These days InnoDB is the “gold standard” for storage engines in MySQL–both in terms of performance and durability. InnoDB has been around long enough that we kind of take it for granted. It’s been years since arguments like “MySQL doesn’t even have real transactions!” held any water. While I’ve written about some of InnoDB’s shortcomings, the reality is that it works remarkably well for the vast majority of users. And InnoDB’s early design was modeled after Oracle, so its success is hardly shocking.
But can we do better?

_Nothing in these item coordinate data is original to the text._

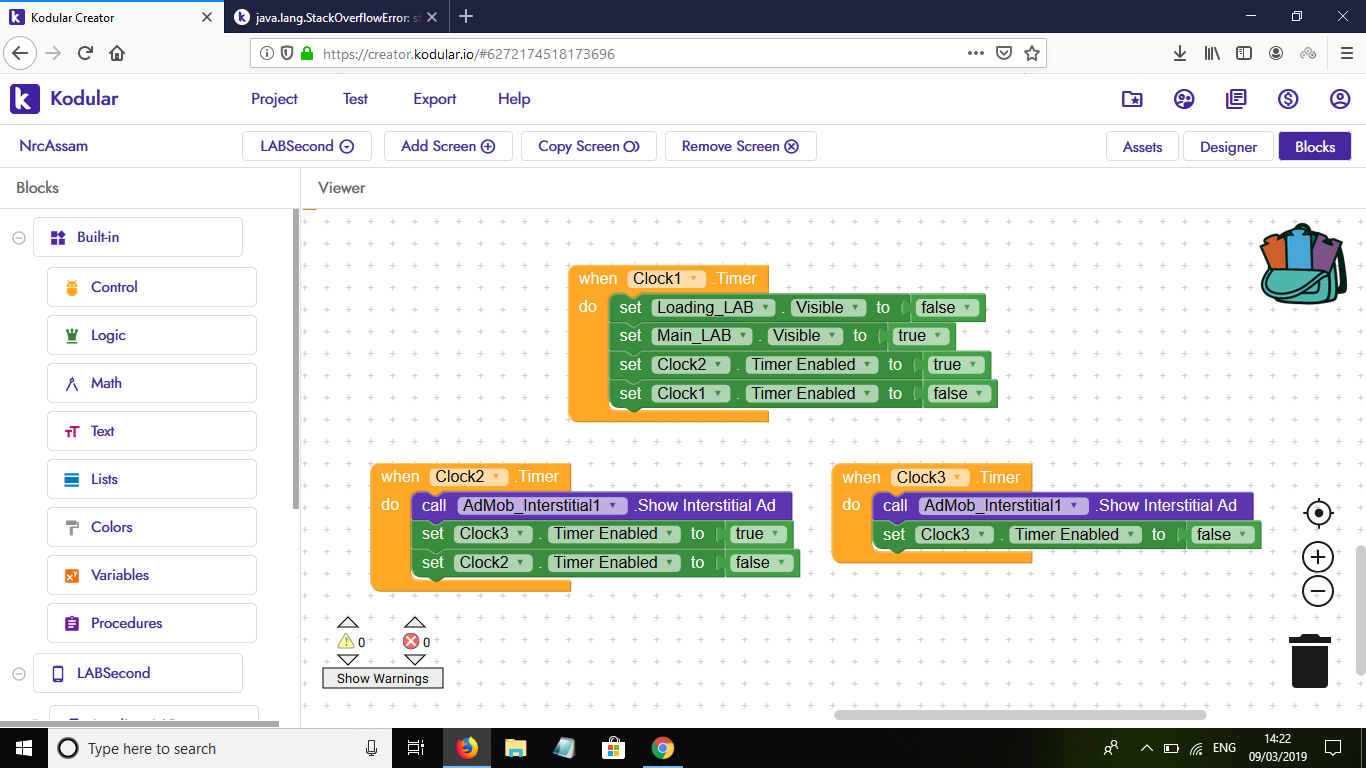Click the trash can icon
Image resolution: width=1366 pixels, height=768 pixels.
(1310, 661)
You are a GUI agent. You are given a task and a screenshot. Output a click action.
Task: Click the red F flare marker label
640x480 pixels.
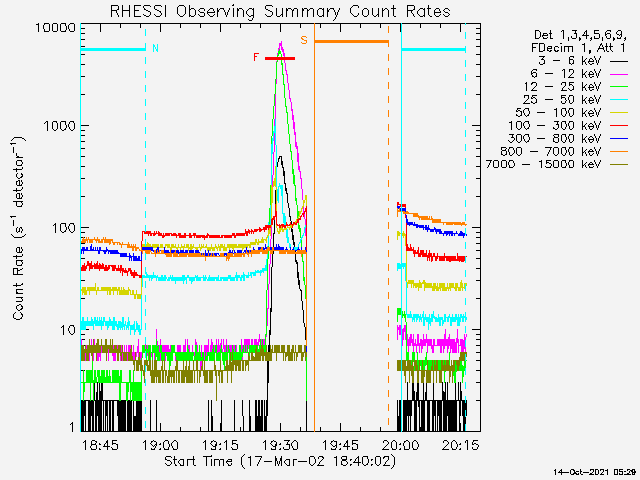[256, 58]
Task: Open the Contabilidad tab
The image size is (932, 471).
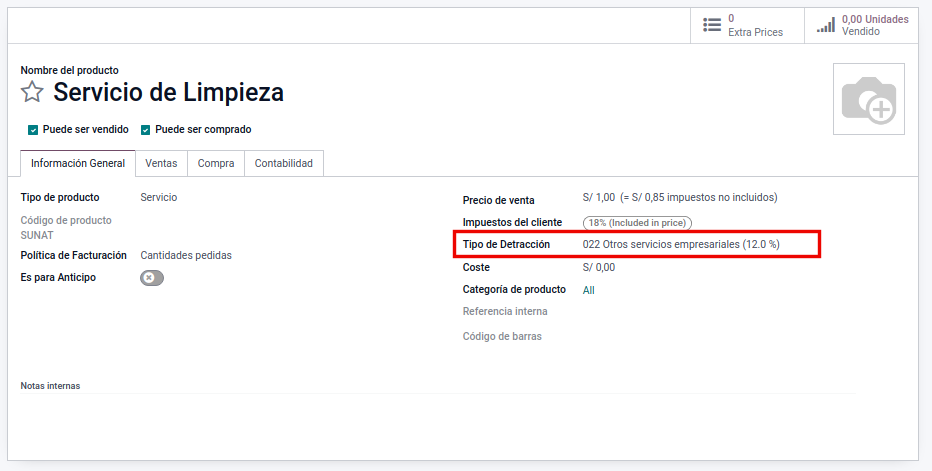Action: coord(284,163)
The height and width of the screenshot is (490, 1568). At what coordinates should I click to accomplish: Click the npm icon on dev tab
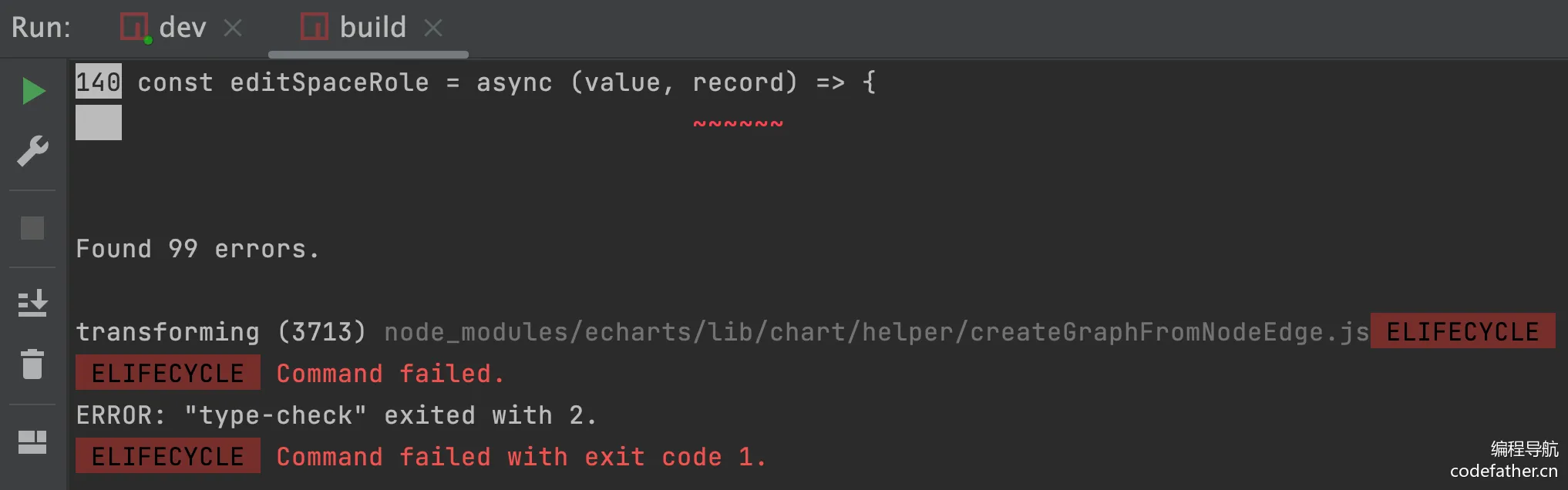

What if someone decided to build a new transactional storage engine from the ground up, using the lessons learned from InnoDB (and other databases) over the last decade and taking modern hardware architecture into account?
PrimeBase XT (PBXT) is a pluggable, transactional storage engine for MySQL. It uses a unique “write-once”, log-based update strategy and MVCC (multi-version concurrency control) to provide optimal performance over a wide range of tasks.
There’s a white paper available that describes the basic architecture and design goals of the PBXT engine. Of course, you’re welcome to read the whole paper, but I’m going to assume you’re busy and are mainly interested in the highlights and how it differs from InnoDB.
High-Level Similarities and Differences
All of the high-level features we’ve come to expect from a modern transactional storage engine, like InnoDB, are also present in PBXT:
MVCC: multiple readers and writers, readers do not lock
Transactional: BEGIN, ROLLBACK, and COMMIT
ACID-Compliant: committed data is durable
Row-Level Locking: good concurrency for mixed read/write applications
Deadlock Detection: smart and fast handling of contention
Referential Integrity: foreign keys
In other words, applications designed around InnoDB are likely to work well using PBXT as well. But there are also some noteworthy features that are unique to PBXT.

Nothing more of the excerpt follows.